Record extracts »
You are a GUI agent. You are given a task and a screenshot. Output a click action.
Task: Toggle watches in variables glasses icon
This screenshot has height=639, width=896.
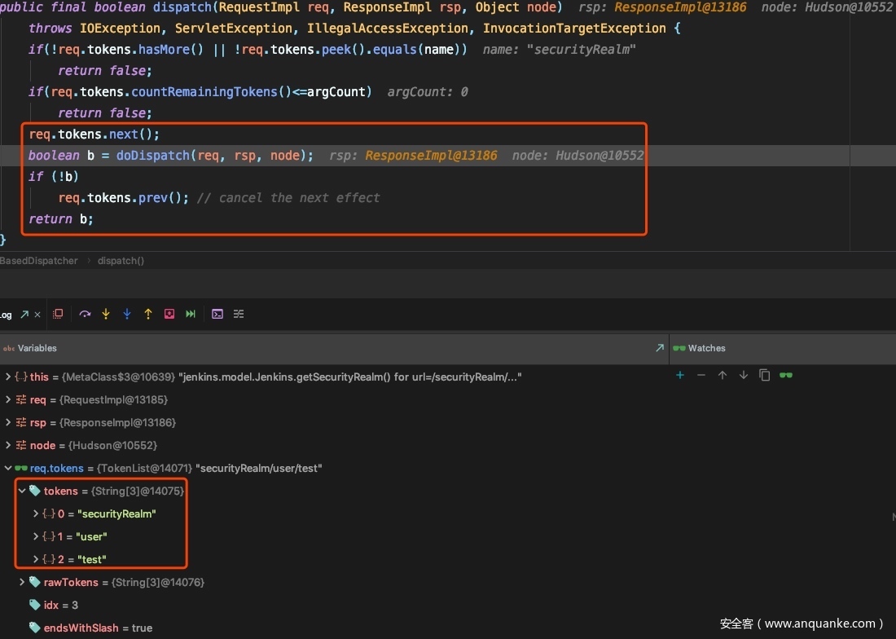pyautogui.click(x=786, y=375)

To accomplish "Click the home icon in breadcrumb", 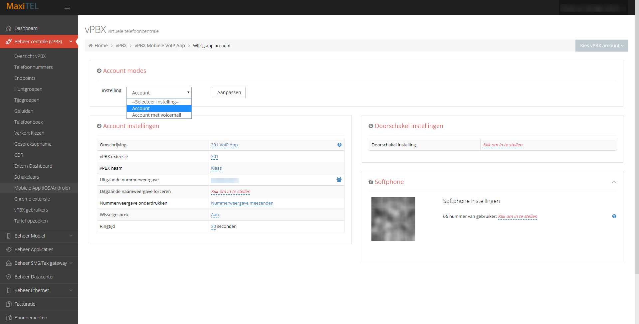I will point(91,46).
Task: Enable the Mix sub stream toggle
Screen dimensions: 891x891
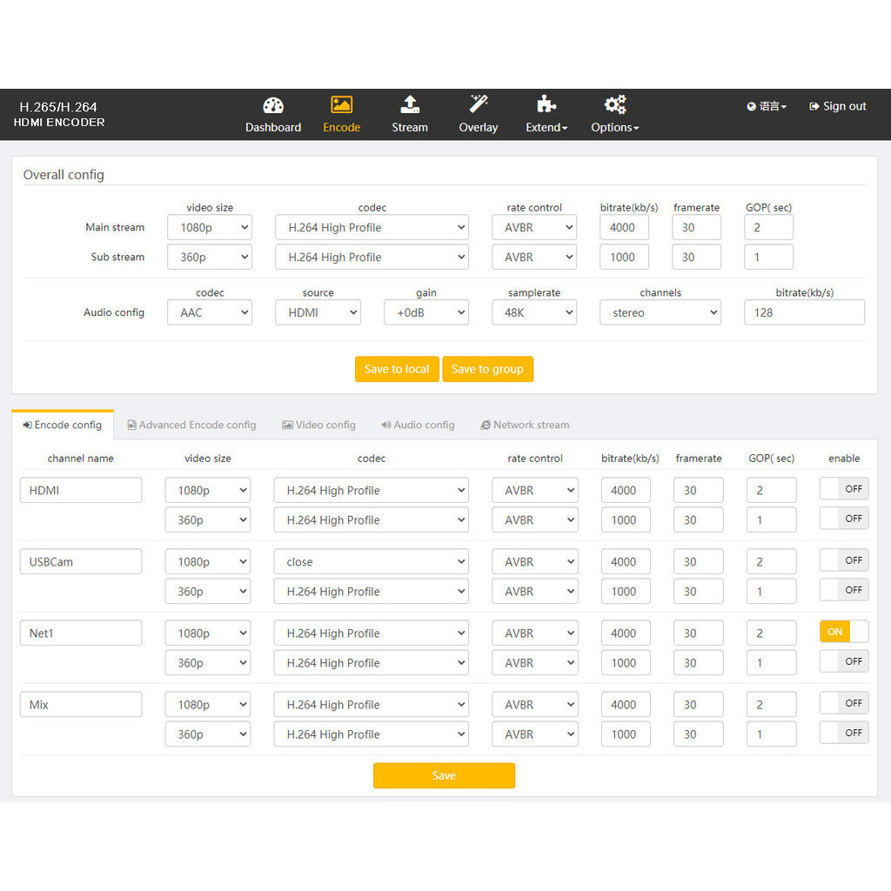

Task » After locating the line with "Task: Enable the Mix sub stream toggle" in the listing above, transcribe it and every line after it to the last, exactly, with no pictures.

Task output »
Task: Enable the Mix sub stream toggle
Screen dimensions: 891x891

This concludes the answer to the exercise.